■ Dataset entries
····················

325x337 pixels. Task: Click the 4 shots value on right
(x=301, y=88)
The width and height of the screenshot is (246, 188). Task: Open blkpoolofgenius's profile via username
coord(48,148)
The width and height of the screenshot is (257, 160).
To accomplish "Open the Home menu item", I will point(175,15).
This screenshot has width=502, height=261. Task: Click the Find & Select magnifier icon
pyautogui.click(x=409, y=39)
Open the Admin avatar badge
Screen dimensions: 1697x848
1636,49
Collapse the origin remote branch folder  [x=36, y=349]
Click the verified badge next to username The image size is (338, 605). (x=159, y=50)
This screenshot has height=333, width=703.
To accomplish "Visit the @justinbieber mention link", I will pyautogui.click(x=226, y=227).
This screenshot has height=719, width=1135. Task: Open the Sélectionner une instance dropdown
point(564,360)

····················

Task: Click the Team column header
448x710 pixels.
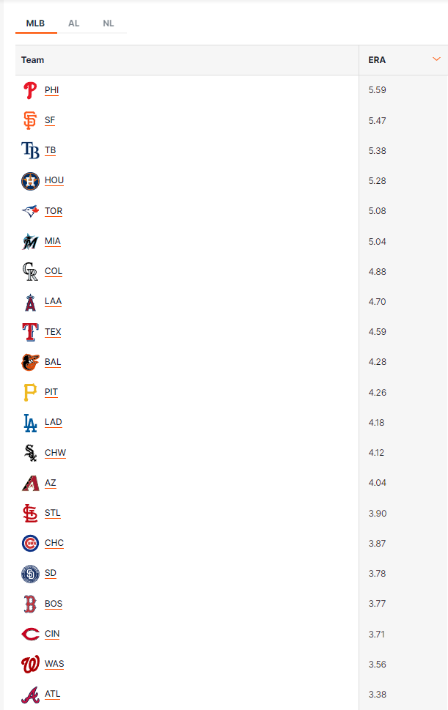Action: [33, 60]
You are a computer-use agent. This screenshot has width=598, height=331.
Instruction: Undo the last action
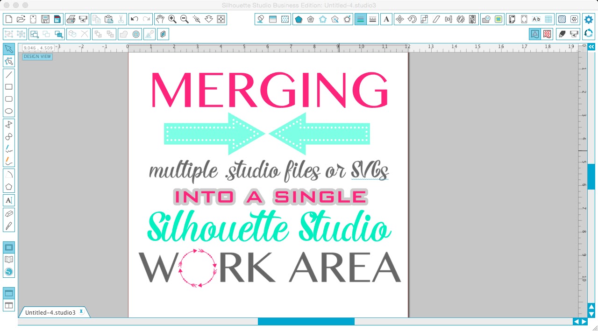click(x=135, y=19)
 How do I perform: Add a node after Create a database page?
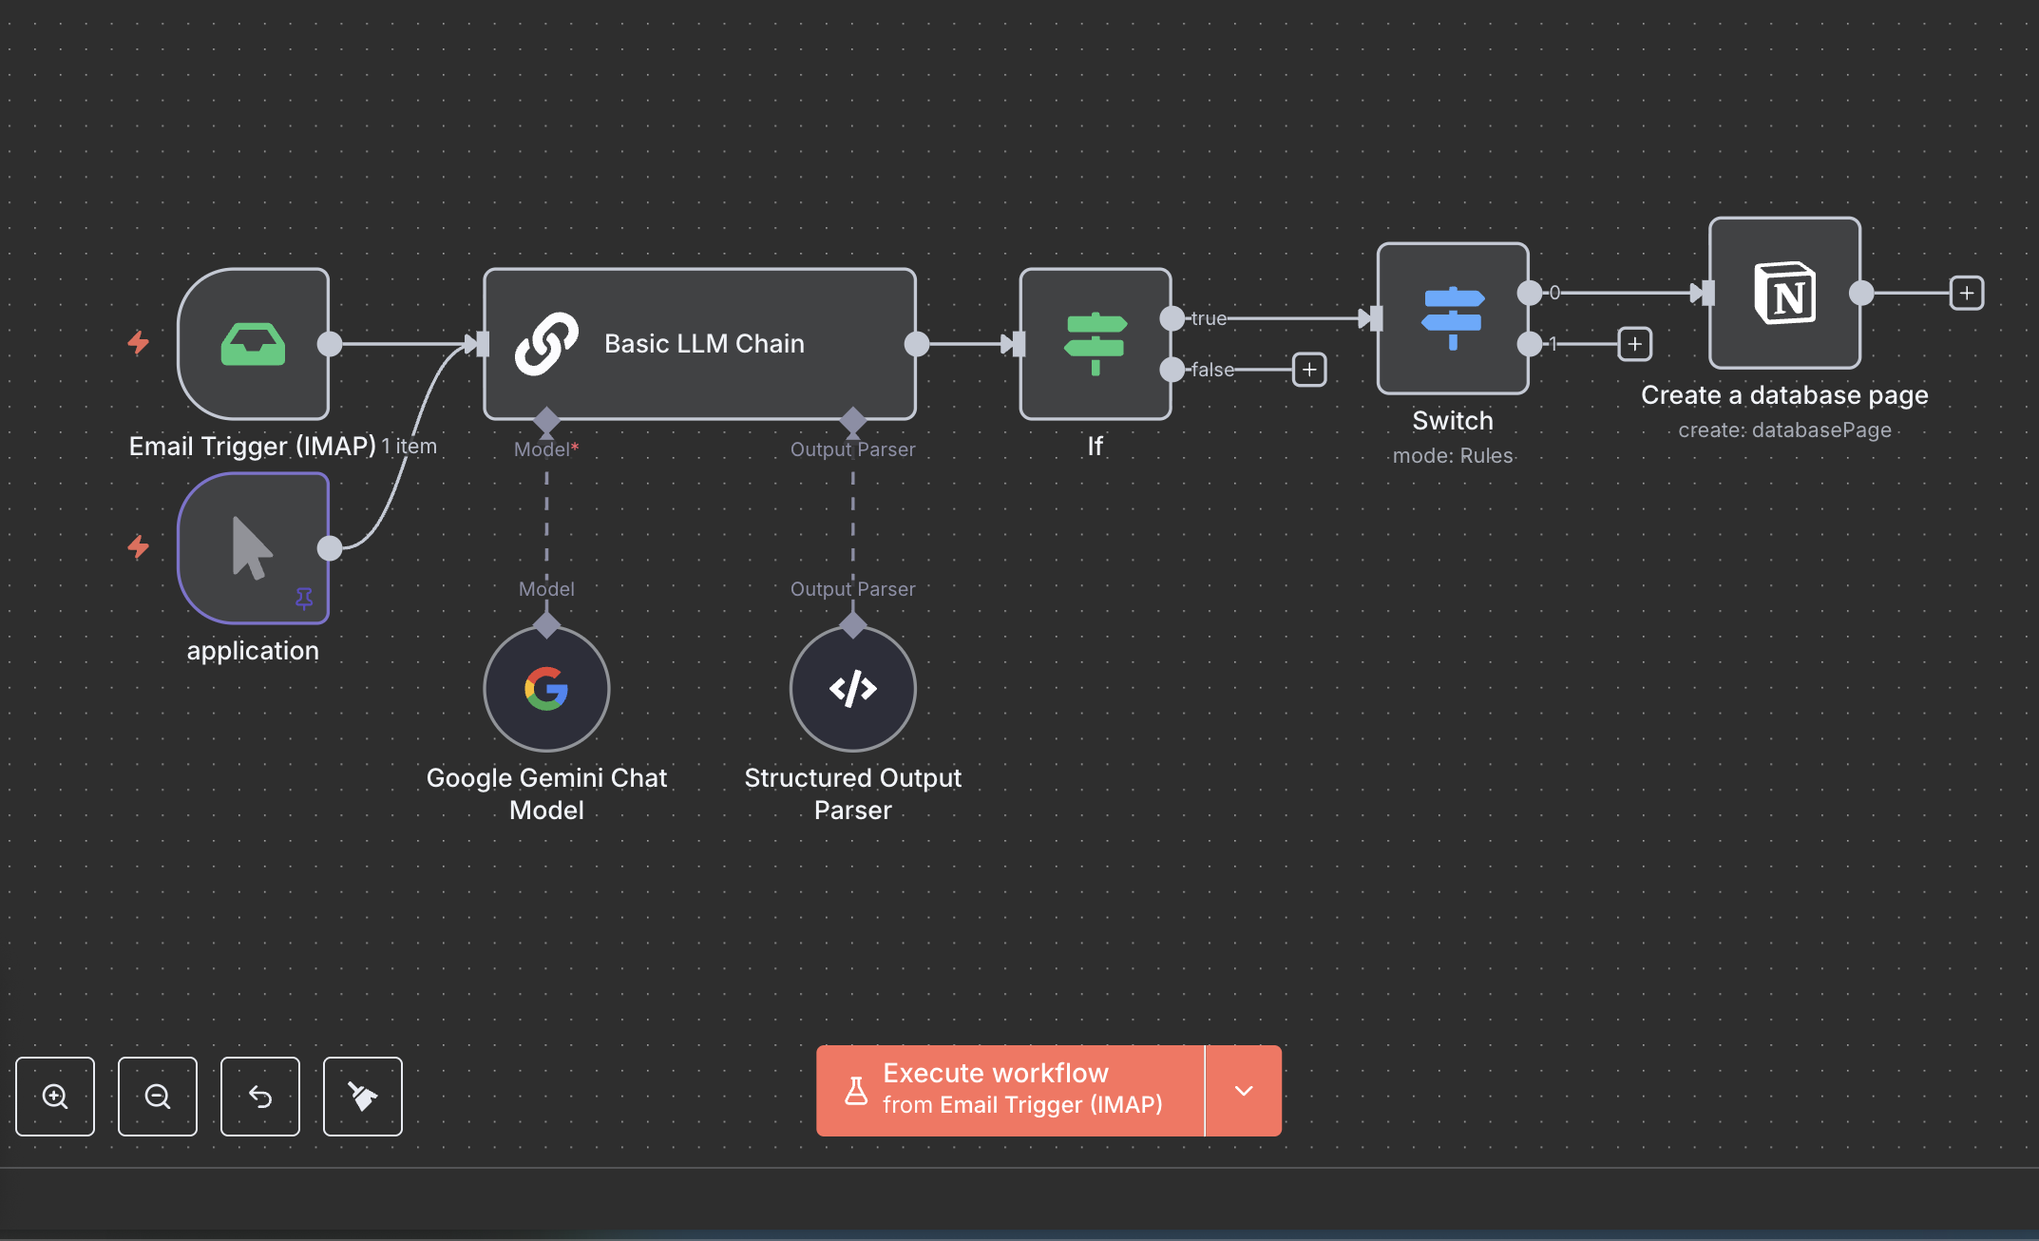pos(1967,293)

····················

■ Directions for this task
Search the entries for the string "accomplish". Copy every line that has it.

■ Answer for this exercise
To accomplish "Open the Home menu item", I will point(175,15).
To accomplish "Visit the @justinbieber mention link", I will pyautogui.click(x=226, y=227).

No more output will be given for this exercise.